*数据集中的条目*
• • • • • • •
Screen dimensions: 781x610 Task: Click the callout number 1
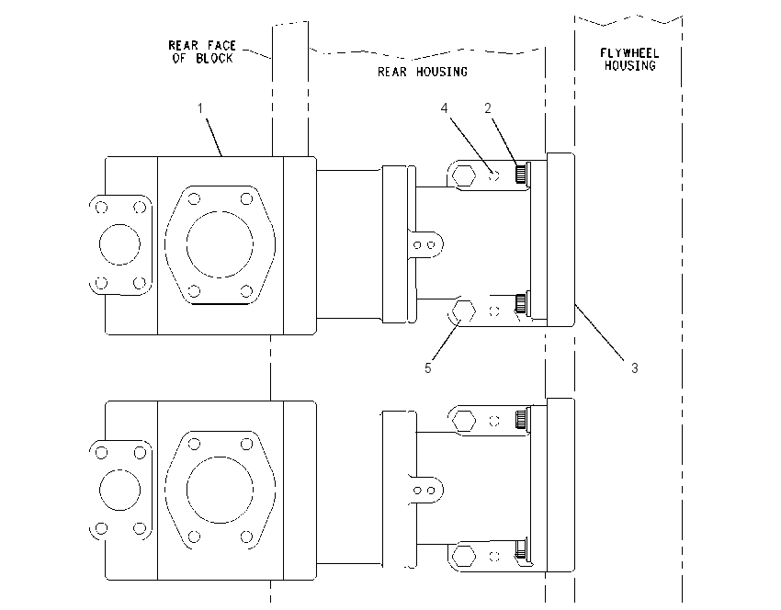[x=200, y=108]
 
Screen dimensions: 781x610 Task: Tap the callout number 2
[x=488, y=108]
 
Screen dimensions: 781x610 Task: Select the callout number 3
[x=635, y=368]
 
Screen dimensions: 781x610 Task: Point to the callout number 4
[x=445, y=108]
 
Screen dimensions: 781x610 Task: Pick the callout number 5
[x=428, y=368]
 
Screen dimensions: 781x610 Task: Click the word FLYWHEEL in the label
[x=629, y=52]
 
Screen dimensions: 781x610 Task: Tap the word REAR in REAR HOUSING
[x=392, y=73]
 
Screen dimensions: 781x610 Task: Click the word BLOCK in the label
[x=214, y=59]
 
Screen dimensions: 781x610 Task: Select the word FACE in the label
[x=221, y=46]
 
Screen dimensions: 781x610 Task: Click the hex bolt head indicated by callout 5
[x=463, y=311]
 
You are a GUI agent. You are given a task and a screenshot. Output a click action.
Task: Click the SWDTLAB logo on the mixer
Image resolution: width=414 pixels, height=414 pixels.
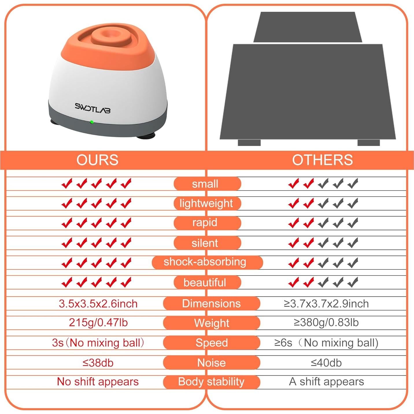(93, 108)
• • • • • • •
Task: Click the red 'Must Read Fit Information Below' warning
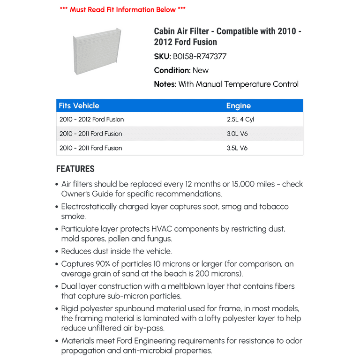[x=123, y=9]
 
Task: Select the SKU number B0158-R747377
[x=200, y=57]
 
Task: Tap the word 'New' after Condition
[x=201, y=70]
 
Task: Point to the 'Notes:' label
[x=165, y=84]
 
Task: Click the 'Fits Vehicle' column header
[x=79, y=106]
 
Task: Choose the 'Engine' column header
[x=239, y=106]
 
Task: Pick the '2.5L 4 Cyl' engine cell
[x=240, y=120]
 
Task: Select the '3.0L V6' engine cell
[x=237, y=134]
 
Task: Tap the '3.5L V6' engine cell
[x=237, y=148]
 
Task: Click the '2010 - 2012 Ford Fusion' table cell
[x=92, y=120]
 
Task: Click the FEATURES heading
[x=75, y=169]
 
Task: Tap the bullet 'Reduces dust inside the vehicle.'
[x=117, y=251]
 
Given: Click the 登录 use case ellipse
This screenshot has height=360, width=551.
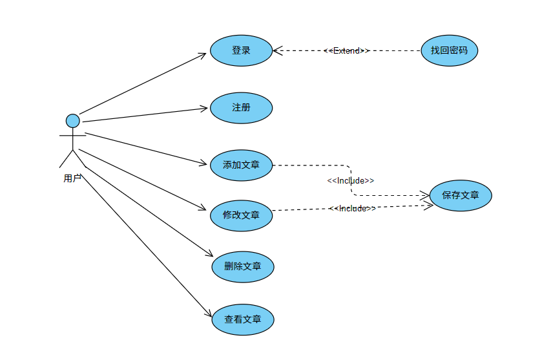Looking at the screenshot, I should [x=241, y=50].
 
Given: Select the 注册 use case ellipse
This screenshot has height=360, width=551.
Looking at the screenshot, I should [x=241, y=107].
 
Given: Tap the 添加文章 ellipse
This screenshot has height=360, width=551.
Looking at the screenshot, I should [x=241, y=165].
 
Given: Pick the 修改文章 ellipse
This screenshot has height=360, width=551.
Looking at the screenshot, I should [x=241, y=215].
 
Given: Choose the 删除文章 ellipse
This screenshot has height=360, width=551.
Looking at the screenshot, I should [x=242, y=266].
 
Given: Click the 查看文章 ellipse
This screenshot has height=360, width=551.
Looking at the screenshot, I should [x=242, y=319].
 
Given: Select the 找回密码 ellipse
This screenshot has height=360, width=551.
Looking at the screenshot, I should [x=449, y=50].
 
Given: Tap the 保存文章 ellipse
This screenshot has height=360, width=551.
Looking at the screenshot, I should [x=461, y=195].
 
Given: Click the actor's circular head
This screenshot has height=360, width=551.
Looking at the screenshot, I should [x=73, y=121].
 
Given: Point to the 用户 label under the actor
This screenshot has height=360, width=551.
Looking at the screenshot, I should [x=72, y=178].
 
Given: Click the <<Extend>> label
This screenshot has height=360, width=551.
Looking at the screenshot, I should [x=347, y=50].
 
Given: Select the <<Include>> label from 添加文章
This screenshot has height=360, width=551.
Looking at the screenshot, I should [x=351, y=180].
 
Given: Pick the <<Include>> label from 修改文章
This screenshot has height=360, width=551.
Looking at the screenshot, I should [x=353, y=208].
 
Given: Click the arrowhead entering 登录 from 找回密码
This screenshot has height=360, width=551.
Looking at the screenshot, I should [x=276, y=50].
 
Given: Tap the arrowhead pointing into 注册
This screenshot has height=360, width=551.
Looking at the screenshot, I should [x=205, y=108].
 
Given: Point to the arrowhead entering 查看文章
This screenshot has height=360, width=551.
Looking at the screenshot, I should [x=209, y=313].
• • • • • • •
*任务要求*
请把列表中从含有“Screen dimensions: 781x610 Task: Click the callout”的那一行起，到含有“[x=221, y=46]”的那一行为止（首尾两行都算在内）逐字照抄一遍，答案里不要带图片。

*问题解答*
Screen dimensions: 781x610 Task: Click the callout number 1
[x=200, y=108]
 
Screen dimensions: 781x610 Task: Tap the callout number 2
[x=488, y=108]
 
Screen dimensions: 781x610 Task: Select the callout number 3
[x=635, y=368]
 
Screen dimensions: 781x610 Task: Point to the callout number 4
[x=445, y=108]
 
Screen dimensions: 781x610 Task: Pick the callout number 5
[x=428, y=368]
 
Screen dimensions: 781x610 Task: Click the word FLYWHEEL in the label
[x=629, y=52]
 
Screen dimensions: 781x610 Task: Tap the word REAR in REAR HOUSING
[x=392, y=73]
 
Screen dimensions: 781x610 Task: Click the word BLOCK in the label
[x=214, y=59]
 
Screen dimensions: 781x610 Task: Select the word FACE in the label
[x=221, y=46]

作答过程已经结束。